El candil

Diógenes tropezó con un hombre en plena oscuridad y éste le preguntó qué andaba buscando. Diógenes le contestó: busco un candil. En efecto, en la ciudad de Atenas las tinieblas estaban muy pobladas y no era difícil darse de bruces contra cualquier sabio, pero había muy pocos cirios con un sebo de calidad que dieran cierta luz sobre el rostro de Diógenes para que éste no se perdiera en el camino. Hasta ahora esta historia había sido contada al revés. Se nos había enseñado que este filósofo solía andar entre la multitud del ágora con un candil encendido bajo el sol de mediodía buscando un hombre. ¿Qué trataba de encontrar Diógenes en Atenas a esa hora? Tal vez lo mismo que Jehová en Sodoma y en Gomorra: un buen panadero, un fontanero competente, un tendero honrado, un mayordomo fiel. Jehová se conformaba con que hubiera un solo buen profesional para detener la lluvia de azufre, pero el cínico Diógenes, aunque vivía desnudo y usaba un barril como vivienda familiar, era mucho más ambicioso.

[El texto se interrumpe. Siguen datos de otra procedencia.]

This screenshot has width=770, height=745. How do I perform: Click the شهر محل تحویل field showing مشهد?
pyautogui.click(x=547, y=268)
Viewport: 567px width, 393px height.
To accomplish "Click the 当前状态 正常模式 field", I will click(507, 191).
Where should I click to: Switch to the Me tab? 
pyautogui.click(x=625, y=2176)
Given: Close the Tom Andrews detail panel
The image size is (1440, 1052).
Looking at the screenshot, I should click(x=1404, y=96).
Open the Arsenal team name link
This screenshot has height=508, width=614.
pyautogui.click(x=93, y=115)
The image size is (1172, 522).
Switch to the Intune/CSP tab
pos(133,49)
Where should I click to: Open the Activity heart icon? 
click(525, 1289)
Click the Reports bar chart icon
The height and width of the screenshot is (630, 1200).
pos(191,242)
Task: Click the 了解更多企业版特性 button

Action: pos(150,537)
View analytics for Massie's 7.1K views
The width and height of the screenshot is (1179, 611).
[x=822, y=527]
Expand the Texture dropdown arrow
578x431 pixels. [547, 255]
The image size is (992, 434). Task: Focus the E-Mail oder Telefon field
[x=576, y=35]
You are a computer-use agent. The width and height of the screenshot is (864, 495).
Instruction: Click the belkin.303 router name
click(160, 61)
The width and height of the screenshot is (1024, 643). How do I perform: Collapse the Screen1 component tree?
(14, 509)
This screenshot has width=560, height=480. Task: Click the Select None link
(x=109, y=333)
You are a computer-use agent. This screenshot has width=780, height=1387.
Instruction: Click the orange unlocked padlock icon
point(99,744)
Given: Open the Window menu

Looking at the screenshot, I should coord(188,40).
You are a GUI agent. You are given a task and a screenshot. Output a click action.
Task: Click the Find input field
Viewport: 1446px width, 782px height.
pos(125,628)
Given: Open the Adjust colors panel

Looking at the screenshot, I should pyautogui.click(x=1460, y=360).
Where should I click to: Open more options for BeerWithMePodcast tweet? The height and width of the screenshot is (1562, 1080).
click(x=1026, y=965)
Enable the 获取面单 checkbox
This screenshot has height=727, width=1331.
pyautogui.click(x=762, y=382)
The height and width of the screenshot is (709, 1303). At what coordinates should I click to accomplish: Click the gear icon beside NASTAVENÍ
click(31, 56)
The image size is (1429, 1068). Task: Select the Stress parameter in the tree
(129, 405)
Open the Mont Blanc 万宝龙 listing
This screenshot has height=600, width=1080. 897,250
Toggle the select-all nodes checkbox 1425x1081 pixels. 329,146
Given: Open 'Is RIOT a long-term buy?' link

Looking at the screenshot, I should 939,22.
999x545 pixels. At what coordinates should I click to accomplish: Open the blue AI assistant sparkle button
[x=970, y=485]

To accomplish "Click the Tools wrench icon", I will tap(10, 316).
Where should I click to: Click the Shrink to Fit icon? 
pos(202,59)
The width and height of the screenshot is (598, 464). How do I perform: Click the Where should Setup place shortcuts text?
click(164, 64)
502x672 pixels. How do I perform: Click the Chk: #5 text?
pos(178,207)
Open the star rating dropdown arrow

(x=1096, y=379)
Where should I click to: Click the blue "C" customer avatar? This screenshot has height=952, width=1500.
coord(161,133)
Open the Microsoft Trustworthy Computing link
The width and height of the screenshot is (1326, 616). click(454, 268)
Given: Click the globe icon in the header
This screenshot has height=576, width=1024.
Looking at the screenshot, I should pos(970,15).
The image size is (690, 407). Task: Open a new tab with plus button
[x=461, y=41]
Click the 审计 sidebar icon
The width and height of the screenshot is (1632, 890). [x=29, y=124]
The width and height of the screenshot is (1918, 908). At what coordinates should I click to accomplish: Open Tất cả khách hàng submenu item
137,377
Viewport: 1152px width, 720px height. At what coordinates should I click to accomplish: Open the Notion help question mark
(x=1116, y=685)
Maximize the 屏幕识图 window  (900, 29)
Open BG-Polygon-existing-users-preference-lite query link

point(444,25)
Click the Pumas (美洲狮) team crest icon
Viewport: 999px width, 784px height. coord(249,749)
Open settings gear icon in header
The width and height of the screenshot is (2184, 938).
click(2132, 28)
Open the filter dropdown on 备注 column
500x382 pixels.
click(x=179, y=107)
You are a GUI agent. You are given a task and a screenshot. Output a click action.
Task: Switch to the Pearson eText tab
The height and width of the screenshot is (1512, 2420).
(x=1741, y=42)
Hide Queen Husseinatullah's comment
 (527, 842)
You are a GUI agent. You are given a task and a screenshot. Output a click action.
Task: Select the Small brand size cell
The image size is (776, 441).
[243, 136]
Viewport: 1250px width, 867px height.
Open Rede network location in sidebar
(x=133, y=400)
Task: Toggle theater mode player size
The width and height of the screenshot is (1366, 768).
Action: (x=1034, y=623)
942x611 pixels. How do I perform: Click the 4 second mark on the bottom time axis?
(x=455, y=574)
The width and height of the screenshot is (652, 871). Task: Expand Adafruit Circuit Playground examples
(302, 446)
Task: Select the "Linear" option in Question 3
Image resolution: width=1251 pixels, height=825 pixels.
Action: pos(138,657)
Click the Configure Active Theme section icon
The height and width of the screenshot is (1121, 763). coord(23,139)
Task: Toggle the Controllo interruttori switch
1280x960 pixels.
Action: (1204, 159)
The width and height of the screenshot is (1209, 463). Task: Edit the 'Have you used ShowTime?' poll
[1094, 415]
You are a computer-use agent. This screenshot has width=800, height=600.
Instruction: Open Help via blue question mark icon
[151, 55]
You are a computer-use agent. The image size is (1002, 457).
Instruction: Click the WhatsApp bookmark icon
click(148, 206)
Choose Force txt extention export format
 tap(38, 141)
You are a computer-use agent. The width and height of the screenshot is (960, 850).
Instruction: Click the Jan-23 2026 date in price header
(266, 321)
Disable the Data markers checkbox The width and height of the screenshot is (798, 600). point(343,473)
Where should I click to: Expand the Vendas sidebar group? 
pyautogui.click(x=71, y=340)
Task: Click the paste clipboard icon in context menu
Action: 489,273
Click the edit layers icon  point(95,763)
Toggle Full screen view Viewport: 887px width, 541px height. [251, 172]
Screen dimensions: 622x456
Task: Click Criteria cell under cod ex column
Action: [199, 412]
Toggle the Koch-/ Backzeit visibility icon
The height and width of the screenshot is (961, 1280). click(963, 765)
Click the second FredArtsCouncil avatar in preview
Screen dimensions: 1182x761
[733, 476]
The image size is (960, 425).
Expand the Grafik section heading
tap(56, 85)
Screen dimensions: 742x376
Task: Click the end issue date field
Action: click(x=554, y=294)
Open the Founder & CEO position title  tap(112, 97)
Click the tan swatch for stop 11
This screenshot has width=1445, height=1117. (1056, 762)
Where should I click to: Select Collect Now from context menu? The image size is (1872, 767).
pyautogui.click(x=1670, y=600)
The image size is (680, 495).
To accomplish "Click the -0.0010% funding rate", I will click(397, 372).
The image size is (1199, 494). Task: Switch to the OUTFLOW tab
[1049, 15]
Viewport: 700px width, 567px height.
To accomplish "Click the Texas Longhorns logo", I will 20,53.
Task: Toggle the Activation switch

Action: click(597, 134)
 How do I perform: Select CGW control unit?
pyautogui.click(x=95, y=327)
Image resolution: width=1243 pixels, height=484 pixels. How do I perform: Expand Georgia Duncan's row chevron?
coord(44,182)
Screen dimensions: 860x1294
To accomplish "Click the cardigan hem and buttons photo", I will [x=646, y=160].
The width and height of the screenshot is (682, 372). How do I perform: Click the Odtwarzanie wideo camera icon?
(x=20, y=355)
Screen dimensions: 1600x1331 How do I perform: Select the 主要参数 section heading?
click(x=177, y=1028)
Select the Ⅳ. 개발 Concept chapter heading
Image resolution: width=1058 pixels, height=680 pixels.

En medio del resplandor de Atenas sólo buscaba un fabricante de candiles acreditado. Toda su filosofía consistía en comprarle uno de buena calidad que le sirviera precisamente para no tropezar de noche con cualquier sabio pelmazo que le diera una clase cuando volvía borracho de la taberna a meterse en el barril. Ése es el peligro que correría también ahora Diógenes si la historia que nos contaron fuera real. Este filósofo saldría hoy con un candil a mediodía buscando un hombre y hallaría la plaza pública, la televisión, la radio y los periódicos poblados de grandes personajes idiotas llenos de prosapia que no pararían de darle lecciones. Un cagabandurrias le explicaría en qué consiste la libertad de expresión sin dejar de insultarle; un santurrón rezaría por su alma mientras de antemano lo condenaba al infierno; un líder carismático le mentiría a la cara una y otra vez sin ruborizarse; un escritor de éxito lo cubriría de lugares comunes; tropezaría con filósofos que unen el fanatismo con el sectarismo al servicio de la verdad; iría pisando una alfombra de ranas hinchadas de vanidad. Diógenes no era ningún lerdo. Sabía que si uno busca con ahínco un hombre puro corre el riesgo de encontrarlo. Te arruinará la vida. Simplemente Diógenes sólo buscaba un buen candil que iluminara de noche su rostro para que otros lo reconocieran mientras volvía al barril donde ya lo esperaba su perro.